秋の夜長にふさわしい、最近読んだ落語本をいくつか。

柳家喬太郎 江戸料理 平らげて一席
噺 柳家喬太郎
聞き書き 佐藤俊一
小学館

★★★☆☆
喬太郎師匠だと「こてんパン」「こてんコテン」の方が有名だし、そっちの方が面白いんですが、みんな読んでるだろうしねー。ちょっと毛色の違った本を。名前の通り、江戸落語に出てくる「料理」に主眼を置いた本。初天神だったら「団子」、二番煎じだったら「猪鍋」、ある意味マニアックなのに居残り佐平次で「軍鶏鍋」だったりね。

どちらかといえば芸談よりも食べ物のうんちくが多め。喬太郎師匠の口調のままなので、すらすらと読めて楽しい。ただ、多くの落語本に言えるんですけど、あらすじに使う頁をもっと少なくして欲しい。どうせ読み飛ばすんだから…。じゃあこの本の何がおススメか?装丁と食べ物の写真が綺麗なんですよねー(笑)

 

十八番の噺 落語家が愛でる噺の話
著 春風亭昇太、桃月庵白酒、柳家喬太郎、立川生志、林家正蔵、三笑亭夢丸、立川こはる、春風亭昇々、滝川鯉八、柳亭小痴楽、柳家わさび
フイルムアート社

★★★★☆
「あなたの十八番はなんですか?」と、言うテーマを元に、真打5名、二つ目6名の噺家さんが書いた文章を集めたもの。印象的なのは、殆どの噺家さんはまず「十八番は自分で選ぶものではなく、お客様が選ぶもの」というスタンスで語ってらっしゃった。とは言え、やっぱりそこは噺家さん、思い入れのある演目にはどうしても饒舌になってしまうのが実に可愛らしい。おススメは生志師匠かなあ。ある意味、落研的な素直さと熱さと理屈っぽさ(笑)のある文章でした。

あと、前述の本ではないですが、登場すら全ての噺のあらすじが一箇所に固まってるところが好印象。わからない人は後で読んどいてー、って感じで良いのです。

 

噺は生きている 名作落語進化論
著 広瀬和生
毎日新聞出版

★★★★☆
「芝浜」「富久」「紺屋高尾・幾代餅」「文七元結」をテーマに、どの師匠がどういう演出をしたか、というのを比較分析された、考えるだけで気が遠くなるような本、なんですが、これが僕みたいなマニア志向のあるタイプには抜群に面白い!同じ噺であっても、何を強調し、代わりに何を簡略化するか、色んな事を入れ替えながら、話し手にとって一番「しっくり来る」形を見出すまでの試行錯誤のプロセスにうっとり。あー、台本ではない落語の良さが、馬鹿な私でも何となくわかった気がしました。

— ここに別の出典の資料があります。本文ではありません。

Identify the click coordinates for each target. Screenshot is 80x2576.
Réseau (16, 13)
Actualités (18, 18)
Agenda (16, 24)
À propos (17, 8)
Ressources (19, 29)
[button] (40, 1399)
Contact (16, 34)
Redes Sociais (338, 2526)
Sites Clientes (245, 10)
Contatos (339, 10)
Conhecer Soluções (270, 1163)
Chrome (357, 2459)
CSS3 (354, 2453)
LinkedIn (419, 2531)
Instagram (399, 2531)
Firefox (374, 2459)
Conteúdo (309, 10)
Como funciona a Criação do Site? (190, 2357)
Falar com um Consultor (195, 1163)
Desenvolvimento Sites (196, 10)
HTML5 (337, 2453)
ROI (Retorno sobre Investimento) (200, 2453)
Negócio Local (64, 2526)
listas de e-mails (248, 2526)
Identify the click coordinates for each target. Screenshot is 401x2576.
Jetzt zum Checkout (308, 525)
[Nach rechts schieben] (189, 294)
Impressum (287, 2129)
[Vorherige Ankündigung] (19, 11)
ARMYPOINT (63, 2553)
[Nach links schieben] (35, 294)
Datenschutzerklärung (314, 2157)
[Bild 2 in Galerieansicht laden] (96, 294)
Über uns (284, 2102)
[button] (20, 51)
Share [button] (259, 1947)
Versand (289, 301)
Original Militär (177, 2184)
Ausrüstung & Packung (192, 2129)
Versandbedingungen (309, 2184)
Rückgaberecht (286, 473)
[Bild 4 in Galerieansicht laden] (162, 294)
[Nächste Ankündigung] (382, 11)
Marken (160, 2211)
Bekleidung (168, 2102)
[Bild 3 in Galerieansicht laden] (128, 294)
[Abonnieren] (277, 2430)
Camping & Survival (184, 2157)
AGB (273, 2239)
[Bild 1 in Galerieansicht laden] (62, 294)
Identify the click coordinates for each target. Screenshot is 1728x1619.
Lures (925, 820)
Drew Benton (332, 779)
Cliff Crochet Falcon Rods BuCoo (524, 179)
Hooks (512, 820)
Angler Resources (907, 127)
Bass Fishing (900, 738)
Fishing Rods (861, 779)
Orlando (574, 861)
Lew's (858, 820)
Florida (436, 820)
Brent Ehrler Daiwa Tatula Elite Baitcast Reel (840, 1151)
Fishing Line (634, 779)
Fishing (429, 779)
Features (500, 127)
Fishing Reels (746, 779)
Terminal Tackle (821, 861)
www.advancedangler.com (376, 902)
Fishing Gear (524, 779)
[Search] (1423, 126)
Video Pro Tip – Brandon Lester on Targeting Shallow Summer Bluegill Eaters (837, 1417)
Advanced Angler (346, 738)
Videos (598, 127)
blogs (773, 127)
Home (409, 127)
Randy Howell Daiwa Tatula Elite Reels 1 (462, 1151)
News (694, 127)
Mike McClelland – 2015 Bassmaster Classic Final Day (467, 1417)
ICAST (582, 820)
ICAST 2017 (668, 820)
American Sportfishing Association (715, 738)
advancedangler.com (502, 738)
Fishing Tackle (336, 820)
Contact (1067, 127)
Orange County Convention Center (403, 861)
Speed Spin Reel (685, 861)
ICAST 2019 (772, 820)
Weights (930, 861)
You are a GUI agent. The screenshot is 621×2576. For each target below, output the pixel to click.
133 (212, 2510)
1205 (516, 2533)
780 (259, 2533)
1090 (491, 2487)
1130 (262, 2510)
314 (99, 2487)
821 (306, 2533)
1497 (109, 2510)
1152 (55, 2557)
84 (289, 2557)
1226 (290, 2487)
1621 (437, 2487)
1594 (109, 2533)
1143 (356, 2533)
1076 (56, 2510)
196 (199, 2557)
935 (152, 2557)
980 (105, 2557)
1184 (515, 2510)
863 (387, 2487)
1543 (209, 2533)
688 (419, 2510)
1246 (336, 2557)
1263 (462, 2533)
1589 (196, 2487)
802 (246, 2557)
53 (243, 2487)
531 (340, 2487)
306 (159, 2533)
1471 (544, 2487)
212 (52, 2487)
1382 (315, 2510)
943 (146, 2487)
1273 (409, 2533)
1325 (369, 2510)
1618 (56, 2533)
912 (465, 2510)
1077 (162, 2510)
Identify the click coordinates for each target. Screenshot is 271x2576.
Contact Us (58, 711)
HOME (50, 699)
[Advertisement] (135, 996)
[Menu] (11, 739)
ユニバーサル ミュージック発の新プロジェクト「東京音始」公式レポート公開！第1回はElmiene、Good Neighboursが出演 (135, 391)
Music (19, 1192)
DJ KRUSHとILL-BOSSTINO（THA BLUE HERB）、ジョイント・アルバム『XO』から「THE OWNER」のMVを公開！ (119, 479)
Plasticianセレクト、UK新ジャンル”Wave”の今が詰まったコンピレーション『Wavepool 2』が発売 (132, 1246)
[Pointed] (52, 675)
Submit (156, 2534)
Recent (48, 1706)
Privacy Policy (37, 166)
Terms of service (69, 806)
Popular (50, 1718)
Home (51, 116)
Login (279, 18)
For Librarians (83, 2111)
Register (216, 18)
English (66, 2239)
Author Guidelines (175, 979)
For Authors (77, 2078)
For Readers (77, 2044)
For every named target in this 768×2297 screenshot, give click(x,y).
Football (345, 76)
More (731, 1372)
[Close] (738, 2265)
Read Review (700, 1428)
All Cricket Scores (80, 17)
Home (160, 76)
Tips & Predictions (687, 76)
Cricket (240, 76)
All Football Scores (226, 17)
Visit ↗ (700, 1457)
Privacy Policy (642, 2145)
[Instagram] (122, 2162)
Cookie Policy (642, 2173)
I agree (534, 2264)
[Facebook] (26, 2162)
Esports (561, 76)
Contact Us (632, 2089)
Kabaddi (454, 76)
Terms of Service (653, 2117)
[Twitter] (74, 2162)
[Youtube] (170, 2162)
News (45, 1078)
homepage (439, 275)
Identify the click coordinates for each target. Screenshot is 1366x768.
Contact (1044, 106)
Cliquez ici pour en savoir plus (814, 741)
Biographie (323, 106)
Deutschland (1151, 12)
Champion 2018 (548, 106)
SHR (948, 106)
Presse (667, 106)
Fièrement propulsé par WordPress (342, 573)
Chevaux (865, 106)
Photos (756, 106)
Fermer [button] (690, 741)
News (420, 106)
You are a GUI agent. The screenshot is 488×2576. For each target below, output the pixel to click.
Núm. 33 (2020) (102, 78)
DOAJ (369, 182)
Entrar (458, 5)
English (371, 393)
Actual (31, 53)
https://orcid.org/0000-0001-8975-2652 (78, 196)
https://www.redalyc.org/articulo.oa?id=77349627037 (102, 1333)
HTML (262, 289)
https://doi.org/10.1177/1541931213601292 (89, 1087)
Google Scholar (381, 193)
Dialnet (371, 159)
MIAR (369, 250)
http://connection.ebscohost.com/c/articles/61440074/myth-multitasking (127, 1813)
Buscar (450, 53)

一つ、注意点としては、この作者、明らかに重篤な談志病です。なので、ほかの師匠と比べ談志師匠に割いている頁数が明らかに多いです。「文七元結」については談志師匠だけで7パターンの演じ分けについて語ってますので、そのあたりは、読み手を選ぶかも知れません(笑)でも、それを補って余りある魅力を感じました。